Apple’s iPad and Amazon’s Kindle are effectively two sides of the same coin. They are highly portable in their own right, and they are well-connected, meaning the information they need to make them useful is highly portable as well. Of course e-readers and tablets are different devices – they are aimed at different markets, have differing capabilities and perform different, but related, functions.
It should be no surprise that the sales of both are similar. Apple has sold about 3.5 million iPads. Amazon has sold about 3 million Kindles if analyst reports are correct. And, of course, there are other e-readers also selling well. The iPad costs quite a bit more than the Kindle, but it does more, so again, no surprise. But in reality the story of tablet computing goes beyond the iPad or the e-readers.
But it’s what’s going to happen next that matters most. Once the tablet format becomes generally available, and more fully capable of being integrated into the enterprise, you can expect that it will form a new niche for hardware at your company. It’s similar in some ways to what happened when laptop computers started becoming affordable enough to take the place of desktop computers – they started selling in huge numbers and have now topped the older format in sales. Tablets will eventually do this to laptops.
But this does not mean that tablet computers will kill off laptop computers, any more than laptops got rid of desktop machines. They will coexist and form a third tier of hardware that you will need to support, and that will need to become part of your enterprise.

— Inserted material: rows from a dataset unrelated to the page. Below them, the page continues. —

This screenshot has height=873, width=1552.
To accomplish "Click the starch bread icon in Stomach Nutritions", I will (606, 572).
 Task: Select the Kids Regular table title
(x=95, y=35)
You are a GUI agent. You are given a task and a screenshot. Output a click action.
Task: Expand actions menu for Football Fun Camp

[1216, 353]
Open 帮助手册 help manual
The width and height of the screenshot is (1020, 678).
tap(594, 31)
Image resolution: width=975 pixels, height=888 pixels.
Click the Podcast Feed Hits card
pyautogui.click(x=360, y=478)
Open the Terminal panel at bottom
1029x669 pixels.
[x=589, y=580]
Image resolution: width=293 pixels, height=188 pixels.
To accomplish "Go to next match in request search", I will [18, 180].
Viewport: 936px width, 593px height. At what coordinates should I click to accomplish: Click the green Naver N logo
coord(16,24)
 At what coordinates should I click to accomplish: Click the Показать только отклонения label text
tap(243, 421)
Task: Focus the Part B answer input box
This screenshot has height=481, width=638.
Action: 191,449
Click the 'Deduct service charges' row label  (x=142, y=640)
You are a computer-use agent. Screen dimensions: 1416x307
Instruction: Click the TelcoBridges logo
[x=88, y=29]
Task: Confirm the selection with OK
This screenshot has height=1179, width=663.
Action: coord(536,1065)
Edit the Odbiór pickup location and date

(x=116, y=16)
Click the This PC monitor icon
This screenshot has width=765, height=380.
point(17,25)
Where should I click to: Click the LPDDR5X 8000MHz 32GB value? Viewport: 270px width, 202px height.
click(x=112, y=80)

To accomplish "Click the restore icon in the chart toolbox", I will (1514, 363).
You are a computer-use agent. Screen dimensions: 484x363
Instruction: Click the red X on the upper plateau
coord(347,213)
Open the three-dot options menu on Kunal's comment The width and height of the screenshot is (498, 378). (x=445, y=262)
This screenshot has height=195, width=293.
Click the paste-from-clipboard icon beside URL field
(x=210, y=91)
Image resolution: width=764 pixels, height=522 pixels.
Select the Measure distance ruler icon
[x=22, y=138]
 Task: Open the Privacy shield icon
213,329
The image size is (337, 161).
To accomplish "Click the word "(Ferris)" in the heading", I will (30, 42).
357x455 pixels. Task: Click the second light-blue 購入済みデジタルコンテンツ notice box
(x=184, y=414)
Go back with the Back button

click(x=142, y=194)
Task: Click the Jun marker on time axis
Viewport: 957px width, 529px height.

But you can be assured that they will come.
The reason, of course, is that the people who work for your company need information readily available, and they need access to that information if they are to keep up with the pace of business. With the business world moving to a 24 x 7 model, the people who live in this world need information all of the time. This is why they’ve bought laptop computers in record numbers and why they will buy tablet computers in numbers that are at least as large.